MATERIAL SUPPLIED:
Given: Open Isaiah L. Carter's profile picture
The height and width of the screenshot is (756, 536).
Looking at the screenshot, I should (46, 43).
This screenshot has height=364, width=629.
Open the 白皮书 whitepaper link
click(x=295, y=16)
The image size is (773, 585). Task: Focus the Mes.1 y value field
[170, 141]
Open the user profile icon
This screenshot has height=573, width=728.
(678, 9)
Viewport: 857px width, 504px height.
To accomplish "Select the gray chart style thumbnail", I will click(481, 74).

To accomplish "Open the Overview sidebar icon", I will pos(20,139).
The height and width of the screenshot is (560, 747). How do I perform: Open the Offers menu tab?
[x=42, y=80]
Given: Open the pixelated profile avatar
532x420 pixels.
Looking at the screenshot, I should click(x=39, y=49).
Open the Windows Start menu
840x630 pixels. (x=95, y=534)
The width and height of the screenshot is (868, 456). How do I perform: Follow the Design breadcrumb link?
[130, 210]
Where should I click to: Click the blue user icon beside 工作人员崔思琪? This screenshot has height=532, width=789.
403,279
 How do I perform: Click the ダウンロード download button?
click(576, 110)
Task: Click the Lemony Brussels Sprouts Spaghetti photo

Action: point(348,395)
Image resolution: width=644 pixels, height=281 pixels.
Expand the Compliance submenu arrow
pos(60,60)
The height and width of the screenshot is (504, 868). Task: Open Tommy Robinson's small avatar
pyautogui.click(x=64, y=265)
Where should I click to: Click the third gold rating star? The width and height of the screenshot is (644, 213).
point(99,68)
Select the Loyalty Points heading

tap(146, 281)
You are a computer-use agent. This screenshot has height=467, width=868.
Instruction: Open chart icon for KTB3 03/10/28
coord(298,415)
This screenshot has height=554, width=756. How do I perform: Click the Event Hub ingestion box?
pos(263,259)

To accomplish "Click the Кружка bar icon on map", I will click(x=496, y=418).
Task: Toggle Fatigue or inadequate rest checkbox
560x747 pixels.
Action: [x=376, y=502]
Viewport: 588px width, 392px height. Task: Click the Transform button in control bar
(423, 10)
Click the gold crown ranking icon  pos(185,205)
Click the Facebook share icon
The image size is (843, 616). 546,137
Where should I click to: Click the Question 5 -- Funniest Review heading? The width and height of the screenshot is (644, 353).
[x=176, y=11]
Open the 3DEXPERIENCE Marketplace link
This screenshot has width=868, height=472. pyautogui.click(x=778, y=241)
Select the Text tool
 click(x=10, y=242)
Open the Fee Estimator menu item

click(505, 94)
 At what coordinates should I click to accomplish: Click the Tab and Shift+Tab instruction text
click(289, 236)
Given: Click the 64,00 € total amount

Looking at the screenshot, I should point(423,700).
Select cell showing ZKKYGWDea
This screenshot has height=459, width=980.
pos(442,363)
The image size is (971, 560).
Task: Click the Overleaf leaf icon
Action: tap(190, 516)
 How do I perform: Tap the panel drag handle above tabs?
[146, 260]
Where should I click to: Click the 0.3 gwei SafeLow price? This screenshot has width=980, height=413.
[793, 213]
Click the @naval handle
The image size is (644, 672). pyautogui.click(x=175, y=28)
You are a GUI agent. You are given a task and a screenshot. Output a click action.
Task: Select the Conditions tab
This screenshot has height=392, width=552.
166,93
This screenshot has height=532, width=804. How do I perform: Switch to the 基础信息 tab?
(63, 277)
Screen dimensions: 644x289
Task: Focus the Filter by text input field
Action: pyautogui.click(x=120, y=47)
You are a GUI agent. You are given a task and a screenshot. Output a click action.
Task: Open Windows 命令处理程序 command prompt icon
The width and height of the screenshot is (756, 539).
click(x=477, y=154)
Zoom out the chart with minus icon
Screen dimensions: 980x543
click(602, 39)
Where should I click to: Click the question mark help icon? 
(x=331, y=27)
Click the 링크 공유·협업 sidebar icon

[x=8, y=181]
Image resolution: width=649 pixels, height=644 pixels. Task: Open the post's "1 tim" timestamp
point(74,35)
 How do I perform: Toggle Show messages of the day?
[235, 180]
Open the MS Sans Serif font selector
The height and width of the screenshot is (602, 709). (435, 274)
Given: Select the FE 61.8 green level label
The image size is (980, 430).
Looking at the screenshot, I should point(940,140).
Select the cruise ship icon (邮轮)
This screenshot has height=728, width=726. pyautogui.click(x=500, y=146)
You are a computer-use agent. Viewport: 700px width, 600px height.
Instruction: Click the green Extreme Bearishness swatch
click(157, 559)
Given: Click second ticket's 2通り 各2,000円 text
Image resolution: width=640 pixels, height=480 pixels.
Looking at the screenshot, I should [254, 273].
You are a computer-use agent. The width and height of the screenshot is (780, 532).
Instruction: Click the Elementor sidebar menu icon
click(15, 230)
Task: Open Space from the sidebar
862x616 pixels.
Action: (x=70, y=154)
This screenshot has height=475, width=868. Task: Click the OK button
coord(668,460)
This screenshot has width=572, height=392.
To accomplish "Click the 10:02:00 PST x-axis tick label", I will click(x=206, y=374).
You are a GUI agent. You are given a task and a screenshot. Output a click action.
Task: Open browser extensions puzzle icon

TASK: Show every line in the listing above that carries the word "will".

EXERCISE ANSWER:
To accomplish "Select the gray chart style thumbnail", I will click(481, 74).
To accomplish "Open the Overview sidebar icon", I will pos(20,139).
To accomplish "Click the Кружка bar icon on map", I will click(x=496, y=418).
To accomplish "Click the 10:02:00 PST x-axis tick label", I will click(x=206, y=374).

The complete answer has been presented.